The episode ends with Anna stalking Ben while he is closing the Grill and walks home. She attacks him but he fights back revealing that he is also a vampire. The supposed to be fight turns into a play and it is revealed that Ben also works with Anna and Noah and his job is to get close to Bonnie. Anna and Ben kiss before they walk away together.

==Feature music==
In "Unpleasantville" we can hear the songs:
- "Mr. Sandman" by Oranger
- "Now That We've Grown" by St Leonards
- "My Boyfriend's Back" by The Raveonettes
- "Great Balls of Fire" by Misfits
- "Slow Dance" by Jocko Marcellino
- "Everybody" by AutoVaughn
- "Runaway" by Misfits
- "Keep It Cool" by U.S. Royalty
- "Dreams Are For The Lucky" by Jeff Scott
- "Everyday" by Rogue Wave
- "This Magic Moment" by Misfits
- "Pacer" by Systems Officer
- "There's This There's That" by We Barbarians

==Reception==
===Ratings===
In its original American broadcast, "Unpleasantville" was watched by 3.71 million; slightly up by 0.03 from the previous episode.

===Reviews===
"Unpleasantville" received positive reviews by critics.

Matt Richenthal of TV Fanatic rated the episode with 4.5/5 saying that it was another outstanding episode that leaves people anxious about what's to come. "There are many reasons why we love The Vampire Diaries: a hot cast, intriguing characters, suspenseful storylines.
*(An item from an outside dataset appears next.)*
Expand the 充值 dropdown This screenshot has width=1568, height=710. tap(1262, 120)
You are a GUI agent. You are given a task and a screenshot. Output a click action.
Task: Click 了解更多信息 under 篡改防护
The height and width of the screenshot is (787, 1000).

But above all, perhaps, is this: the show actually provides answers. It doesn't drag out mysteries with no end in sight. Every week, viewers are treated to valuable nuggets of information, while, of course, dropping their jaws over new questions and plot developments. That's also why we love The Vampire Diaries. This week's episode, "Unpleasantville," was the perfect example of an hour that shocked fans with what we learned about both old issues and new characters."

Popsugar from Buzzsugar gave a good review saying that it was another fantastic, layered episode. "The Vampire Diaries hit us with its second episode since it came back from Winter hiatus, and I'm just as impressed with "Unpleasantville" as I was with last week's "Bloodlines.""

Lucia of Heroine TV said that the episode was a treat for her and she is glad that Caroline, finally, has a vervain necklace to protect her from Damon's plays. "Honestly, if nothing else happened in this episode besides Caroline getting her vervain necklace, I would have been satisfied. Thankfully, however, the writers weren’t stingy with the awesomeness."

Robin Franson Pruter from Forced Viewing rated the episode with 3/4 stating that it was a solid, yet unremarkable episode. "Overall, “Unpleasantville” isn’t a stand-out episode. The series has found its groove now, and “Unpleasantville” presents an example of an average episode, typified by solid story development and character interaction."

Josie Kafka from Doux Reviews gave a good review to the episode rating it with 3/4 and Lauren Attaway from Star Pulse gave a B+ rate to the episode.